Collected data

Start of Block

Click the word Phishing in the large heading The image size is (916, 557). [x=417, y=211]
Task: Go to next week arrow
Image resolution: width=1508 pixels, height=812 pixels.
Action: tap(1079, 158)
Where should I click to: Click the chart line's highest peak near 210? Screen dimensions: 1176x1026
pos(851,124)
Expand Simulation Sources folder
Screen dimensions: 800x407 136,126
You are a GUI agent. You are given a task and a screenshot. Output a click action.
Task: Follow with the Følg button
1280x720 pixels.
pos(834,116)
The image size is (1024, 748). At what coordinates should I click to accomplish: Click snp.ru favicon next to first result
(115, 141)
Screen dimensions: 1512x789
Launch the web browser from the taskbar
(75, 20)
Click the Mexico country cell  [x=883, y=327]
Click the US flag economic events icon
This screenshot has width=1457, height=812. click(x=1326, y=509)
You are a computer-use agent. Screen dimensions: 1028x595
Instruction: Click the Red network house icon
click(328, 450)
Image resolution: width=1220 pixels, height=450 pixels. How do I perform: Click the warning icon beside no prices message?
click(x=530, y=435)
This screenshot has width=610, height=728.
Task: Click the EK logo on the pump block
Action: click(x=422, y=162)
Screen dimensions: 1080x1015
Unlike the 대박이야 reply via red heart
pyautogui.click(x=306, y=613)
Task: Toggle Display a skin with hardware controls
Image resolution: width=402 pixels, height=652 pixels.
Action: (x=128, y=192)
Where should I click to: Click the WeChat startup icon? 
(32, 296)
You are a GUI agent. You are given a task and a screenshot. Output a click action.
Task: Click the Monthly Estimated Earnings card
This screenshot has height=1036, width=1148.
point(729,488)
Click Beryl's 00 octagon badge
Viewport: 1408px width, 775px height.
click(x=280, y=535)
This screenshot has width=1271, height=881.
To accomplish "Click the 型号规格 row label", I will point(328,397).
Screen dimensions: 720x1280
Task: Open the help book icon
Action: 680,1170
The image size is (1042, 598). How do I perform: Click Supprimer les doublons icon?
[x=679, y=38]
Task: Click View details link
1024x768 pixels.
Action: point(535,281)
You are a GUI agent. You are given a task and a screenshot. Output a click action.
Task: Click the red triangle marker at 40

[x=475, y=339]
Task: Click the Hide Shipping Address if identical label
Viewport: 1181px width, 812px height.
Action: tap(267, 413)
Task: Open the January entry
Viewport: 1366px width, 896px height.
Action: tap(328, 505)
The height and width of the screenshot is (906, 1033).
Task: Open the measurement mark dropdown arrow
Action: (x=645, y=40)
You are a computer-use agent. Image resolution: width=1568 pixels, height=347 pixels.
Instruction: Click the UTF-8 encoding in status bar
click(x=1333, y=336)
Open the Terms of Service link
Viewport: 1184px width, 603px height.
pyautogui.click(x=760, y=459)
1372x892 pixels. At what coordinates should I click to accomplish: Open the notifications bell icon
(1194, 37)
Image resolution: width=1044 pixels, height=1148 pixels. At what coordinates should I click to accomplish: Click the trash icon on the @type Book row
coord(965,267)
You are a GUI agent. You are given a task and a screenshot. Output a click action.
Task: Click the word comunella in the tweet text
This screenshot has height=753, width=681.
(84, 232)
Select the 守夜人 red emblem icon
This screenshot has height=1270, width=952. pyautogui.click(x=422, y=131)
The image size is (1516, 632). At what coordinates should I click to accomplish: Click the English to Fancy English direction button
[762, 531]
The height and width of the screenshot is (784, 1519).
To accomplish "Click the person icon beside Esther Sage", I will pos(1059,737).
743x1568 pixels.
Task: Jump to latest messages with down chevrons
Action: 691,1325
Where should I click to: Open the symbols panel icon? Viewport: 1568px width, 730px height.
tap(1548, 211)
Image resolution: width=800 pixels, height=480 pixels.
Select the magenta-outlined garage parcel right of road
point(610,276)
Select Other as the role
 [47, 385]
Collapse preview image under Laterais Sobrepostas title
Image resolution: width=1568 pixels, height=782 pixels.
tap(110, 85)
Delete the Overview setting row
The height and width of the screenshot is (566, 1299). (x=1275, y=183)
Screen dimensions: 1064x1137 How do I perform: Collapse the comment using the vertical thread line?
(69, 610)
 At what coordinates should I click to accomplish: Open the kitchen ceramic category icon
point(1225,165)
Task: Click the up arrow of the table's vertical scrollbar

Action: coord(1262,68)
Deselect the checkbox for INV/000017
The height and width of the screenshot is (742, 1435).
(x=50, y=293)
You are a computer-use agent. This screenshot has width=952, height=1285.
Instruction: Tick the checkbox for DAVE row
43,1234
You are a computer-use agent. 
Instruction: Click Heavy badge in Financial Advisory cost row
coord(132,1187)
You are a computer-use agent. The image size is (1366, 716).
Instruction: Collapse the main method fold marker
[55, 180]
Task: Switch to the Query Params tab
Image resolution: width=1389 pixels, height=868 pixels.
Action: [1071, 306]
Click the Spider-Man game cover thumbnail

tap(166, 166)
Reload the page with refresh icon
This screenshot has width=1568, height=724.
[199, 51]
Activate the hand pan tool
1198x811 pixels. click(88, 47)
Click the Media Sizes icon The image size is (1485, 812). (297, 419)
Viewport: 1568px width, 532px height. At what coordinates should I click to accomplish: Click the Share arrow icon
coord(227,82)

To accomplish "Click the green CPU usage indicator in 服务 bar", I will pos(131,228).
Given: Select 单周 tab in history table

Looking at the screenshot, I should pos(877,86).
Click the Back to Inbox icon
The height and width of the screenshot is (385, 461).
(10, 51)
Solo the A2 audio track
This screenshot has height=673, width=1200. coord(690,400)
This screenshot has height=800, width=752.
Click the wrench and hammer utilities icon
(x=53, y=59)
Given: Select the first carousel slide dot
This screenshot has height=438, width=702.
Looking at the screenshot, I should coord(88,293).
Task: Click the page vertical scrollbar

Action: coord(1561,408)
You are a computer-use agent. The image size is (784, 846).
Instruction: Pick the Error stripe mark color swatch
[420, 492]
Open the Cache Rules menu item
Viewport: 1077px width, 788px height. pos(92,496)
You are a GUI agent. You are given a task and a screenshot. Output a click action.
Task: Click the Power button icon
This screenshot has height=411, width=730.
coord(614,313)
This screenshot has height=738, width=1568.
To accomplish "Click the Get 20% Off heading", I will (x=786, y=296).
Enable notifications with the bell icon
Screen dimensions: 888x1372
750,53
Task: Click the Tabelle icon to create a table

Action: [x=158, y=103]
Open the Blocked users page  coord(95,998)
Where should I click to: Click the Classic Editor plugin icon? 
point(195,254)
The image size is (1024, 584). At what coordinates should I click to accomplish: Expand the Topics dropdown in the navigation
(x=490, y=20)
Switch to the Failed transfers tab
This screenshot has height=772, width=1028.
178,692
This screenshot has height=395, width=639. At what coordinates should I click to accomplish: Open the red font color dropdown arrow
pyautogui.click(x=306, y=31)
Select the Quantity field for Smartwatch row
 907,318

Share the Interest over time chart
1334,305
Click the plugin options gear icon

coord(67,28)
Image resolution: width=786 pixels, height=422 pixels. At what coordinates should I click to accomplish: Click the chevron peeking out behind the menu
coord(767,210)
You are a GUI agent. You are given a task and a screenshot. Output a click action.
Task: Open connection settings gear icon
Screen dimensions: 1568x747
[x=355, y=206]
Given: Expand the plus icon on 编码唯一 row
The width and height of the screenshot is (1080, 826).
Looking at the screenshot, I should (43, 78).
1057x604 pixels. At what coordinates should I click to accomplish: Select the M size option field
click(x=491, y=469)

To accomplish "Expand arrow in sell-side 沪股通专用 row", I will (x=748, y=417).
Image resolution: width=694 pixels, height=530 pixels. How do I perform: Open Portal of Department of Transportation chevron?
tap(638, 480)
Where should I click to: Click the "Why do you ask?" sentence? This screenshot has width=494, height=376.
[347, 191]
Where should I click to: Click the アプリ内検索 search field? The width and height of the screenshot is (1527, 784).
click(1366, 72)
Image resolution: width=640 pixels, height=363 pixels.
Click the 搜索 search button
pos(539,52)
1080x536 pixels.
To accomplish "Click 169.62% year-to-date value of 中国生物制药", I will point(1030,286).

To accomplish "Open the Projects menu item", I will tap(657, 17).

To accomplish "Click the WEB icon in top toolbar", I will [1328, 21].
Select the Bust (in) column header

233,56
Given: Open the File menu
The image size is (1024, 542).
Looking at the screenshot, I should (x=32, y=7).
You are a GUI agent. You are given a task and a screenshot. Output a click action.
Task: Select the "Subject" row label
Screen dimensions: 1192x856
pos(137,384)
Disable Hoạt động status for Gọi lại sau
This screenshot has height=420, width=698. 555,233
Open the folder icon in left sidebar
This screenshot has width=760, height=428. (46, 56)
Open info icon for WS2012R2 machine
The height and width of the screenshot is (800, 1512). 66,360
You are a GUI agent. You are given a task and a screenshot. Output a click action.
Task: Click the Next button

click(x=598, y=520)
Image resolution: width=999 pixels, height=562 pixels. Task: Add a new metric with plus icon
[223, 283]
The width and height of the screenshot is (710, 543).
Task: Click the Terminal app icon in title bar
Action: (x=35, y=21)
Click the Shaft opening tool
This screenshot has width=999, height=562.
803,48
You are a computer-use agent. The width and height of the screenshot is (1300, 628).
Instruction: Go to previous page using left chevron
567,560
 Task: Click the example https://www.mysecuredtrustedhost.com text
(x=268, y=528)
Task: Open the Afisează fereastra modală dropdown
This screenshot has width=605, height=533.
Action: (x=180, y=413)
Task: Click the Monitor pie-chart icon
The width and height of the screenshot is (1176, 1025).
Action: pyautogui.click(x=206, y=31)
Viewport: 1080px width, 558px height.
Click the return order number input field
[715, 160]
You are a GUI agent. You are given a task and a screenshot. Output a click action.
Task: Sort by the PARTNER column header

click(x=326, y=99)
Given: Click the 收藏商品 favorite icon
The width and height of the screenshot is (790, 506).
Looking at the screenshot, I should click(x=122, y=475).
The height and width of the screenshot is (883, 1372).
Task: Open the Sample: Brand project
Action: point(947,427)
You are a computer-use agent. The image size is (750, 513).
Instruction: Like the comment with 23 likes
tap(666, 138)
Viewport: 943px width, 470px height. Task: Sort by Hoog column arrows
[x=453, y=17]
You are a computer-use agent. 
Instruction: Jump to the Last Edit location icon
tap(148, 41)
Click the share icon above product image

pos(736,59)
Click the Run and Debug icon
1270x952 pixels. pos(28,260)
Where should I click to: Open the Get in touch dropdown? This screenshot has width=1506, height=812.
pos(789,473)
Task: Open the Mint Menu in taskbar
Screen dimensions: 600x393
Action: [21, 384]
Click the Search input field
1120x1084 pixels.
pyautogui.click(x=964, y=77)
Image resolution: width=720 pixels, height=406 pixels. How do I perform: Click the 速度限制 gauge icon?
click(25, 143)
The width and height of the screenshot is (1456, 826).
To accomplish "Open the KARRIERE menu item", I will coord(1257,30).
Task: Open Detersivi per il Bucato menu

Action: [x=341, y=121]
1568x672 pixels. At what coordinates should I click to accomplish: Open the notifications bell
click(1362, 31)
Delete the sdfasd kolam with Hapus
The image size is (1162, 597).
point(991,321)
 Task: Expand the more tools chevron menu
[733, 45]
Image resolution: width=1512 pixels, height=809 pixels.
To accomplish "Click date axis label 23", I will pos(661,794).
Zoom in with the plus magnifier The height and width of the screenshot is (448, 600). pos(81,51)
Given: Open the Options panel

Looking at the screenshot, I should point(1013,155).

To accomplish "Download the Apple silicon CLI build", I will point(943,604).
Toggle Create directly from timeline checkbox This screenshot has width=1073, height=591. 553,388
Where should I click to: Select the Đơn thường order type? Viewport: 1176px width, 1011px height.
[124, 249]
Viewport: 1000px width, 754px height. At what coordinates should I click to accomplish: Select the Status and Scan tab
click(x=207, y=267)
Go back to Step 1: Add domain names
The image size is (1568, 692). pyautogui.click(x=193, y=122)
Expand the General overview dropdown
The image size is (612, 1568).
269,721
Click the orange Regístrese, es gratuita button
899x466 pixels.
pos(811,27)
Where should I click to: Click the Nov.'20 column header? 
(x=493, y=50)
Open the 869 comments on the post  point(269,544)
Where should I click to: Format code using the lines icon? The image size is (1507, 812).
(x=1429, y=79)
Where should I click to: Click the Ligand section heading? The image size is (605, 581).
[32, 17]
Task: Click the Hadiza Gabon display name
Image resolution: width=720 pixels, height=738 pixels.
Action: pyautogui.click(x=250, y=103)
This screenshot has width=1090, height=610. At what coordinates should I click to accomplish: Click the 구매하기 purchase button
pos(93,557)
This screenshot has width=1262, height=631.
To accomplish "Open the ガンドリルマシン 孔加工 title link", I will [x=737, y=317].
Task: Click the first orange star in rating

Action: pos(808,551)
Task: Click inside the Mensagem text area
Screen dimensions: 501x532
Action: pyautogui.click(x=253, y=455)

End of Block

**Exercise objective**
Apply a filter for "word" to the entries and show each line that passes.

**Answer to the exercise**
Click the word Phishing in the large heading The image size is (916, 557). [x=417, y=211]
Task: Click the word comunella in the tweet text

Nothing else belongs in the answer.